Parte da queda nos números da cobertura vacinal no Brasil também é creditada à mudança no sistema de registro de imunização, iniciada em 2012 e ampliada nos dois últimos anos. No sistema anterior, os profissionais das salas de vacinação registravam em papel cada dose administrada ao longo de quatro semanas. Ao final do mês, consolidavam os dados e os encaminhavam à gerência de vigilância epidemiológica do município, que abastecia o Sistema de Informação do SUS (DataSUS). Para isso, bastava um computador em cada um dos 5.570 municípios conectado à internet.
O Sistema de Informações do Programa Nacional de Imunizações (Sipni), que substitui o anterior, exigiu a instalação de computadores nas 36,2 mil salas de vacina e o treinamento dos funcionários. O Sipni registra o nome e os dados pessoais de cada indivíduo vacinado e as doses que recebeu. Essas informações ficam disponíveis para salas de vacinação e postos de saúde de todo o país (algo importante para o caso de reações adversas), permitindo recuperar facilmente os dados quando se perde a carteira de vacinação. Também torna possível que Brasília tenha o registro quase em tempo real do número de doses aplicadas. O Sipni está instalado em 24.388 salas de vacinação (67,4% do total) de 5.257 municípios. Há duas modalidades do sistema em operação: a mais recente, on-line, com transmissão de dados em tempo real; e a anterior, versão de desktop, em que o preenchimento é feito off-line e os dados são enviados no fim do mês para o DataSUS. Um dos entraves é a necessidade de constantes aprimoramentos e atualizações da versão desktop nas salas que a utilizam. Também ocorrem problemas de transmissão de arquivos em municípios que usam sistemas informatizados próprios, o que pode ocasionar diferença entre os dados locais e os números consolidados em nível nacional. “Não sabemos qual a contribuição dos problemas no sistema para a queda nos números da cobertura vacinal, mas isso não explica tudo”, afirma Helena Sato, que também integra o CTAI.

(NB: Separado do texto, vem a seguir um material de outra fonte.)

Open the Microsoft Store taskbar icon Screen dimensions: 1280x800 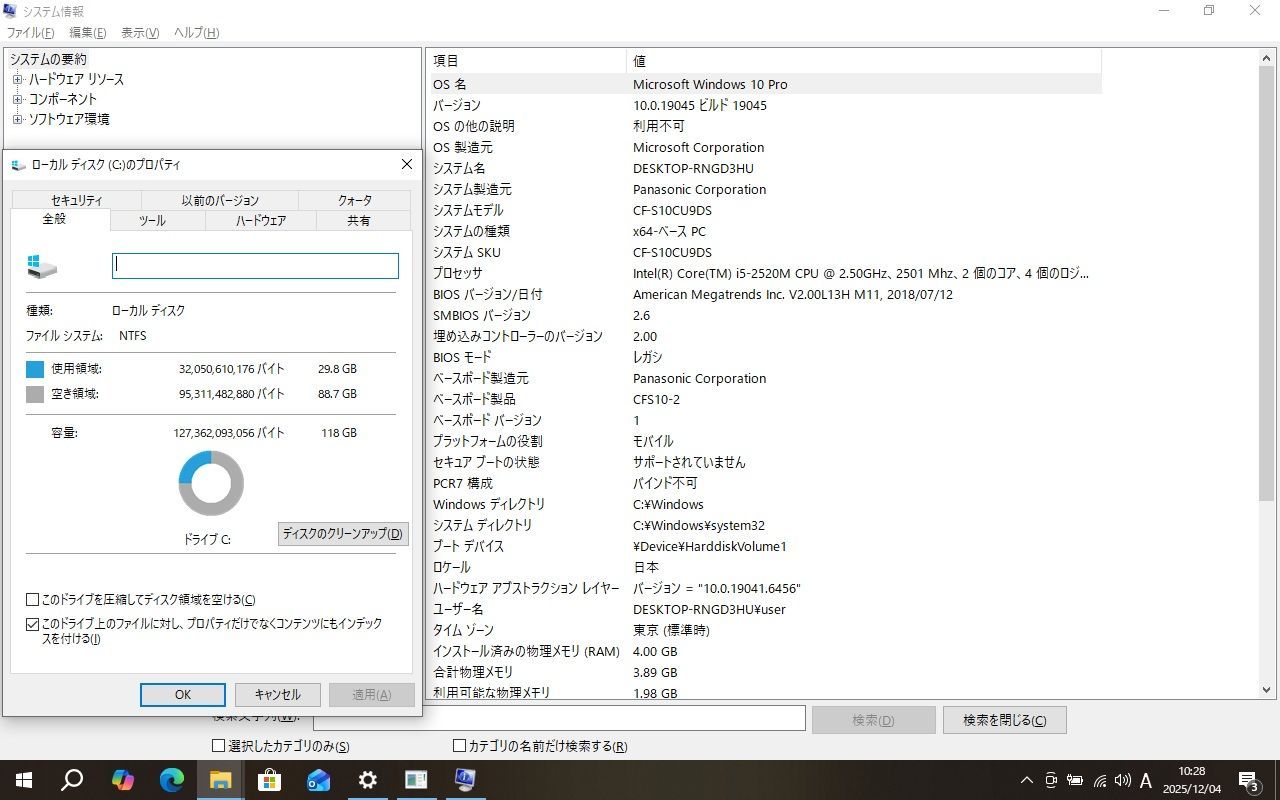tap(270, 780)
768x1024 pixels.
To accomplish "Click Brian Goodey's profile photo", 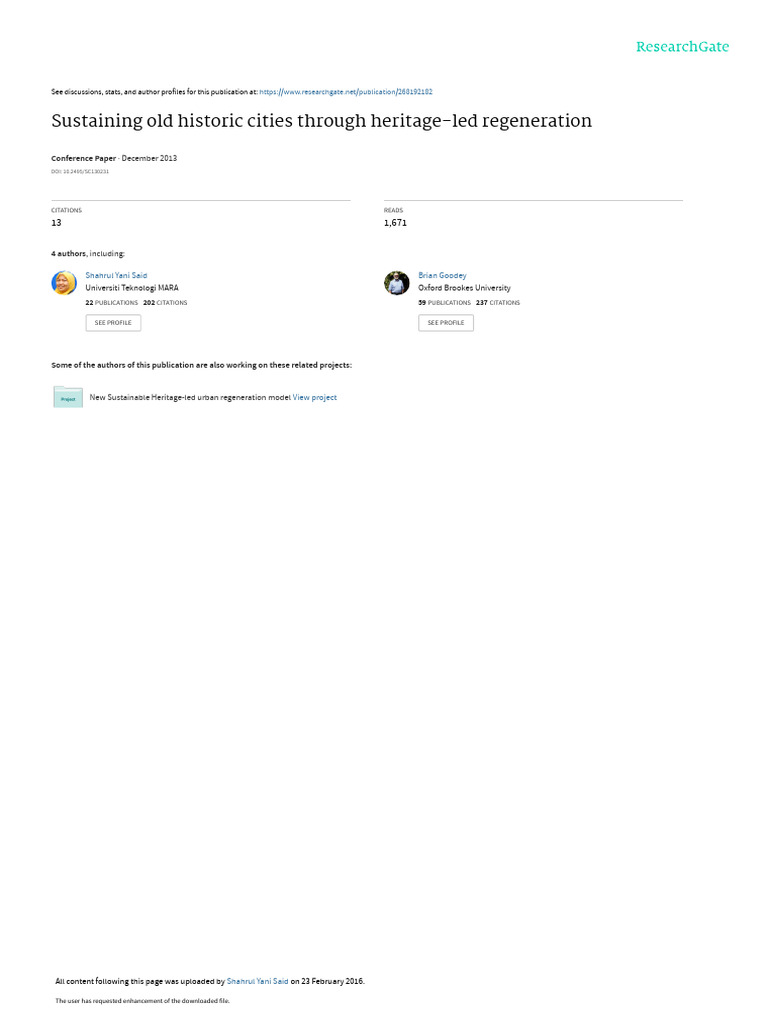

Em nota enviada pelo setor de imprensa, o Ministério da Saúde afirma que “tanto os municípios que utilizam o sistema anterior como os que usam o Sipni apresentam baixas coberturas vacinais”. Carla Domingues afirma não ter como saber, a partir do Ministério da Saúde, em Brasília, o que ocorreu em cada cidade do país. As vacinas compradas pelo ministério e enviadas aos estados podem não ter chegado ou ter chegado e os pais não terem levado os filhos para imunizar. Também é possível que tenham chegado, os municípios vacinado e não registrado ou que tenham feito tudo certo sem conseguir enviar os dados para o Ministério da Saúde. “Cada município tem de identificar o que ocorreu”, afirma Carla. “O importante no momento é que haja uma mobilização nacional para resgatar coberturas elevadas e homogêneas.” Em São Paulo, Helena Sato e sua equipe planejam realizar neste ano um estudo detalhado para identificar onde estão as pessoas não vacinadas e medir os fatores que mais influenciam a decisão de não tomar vacina.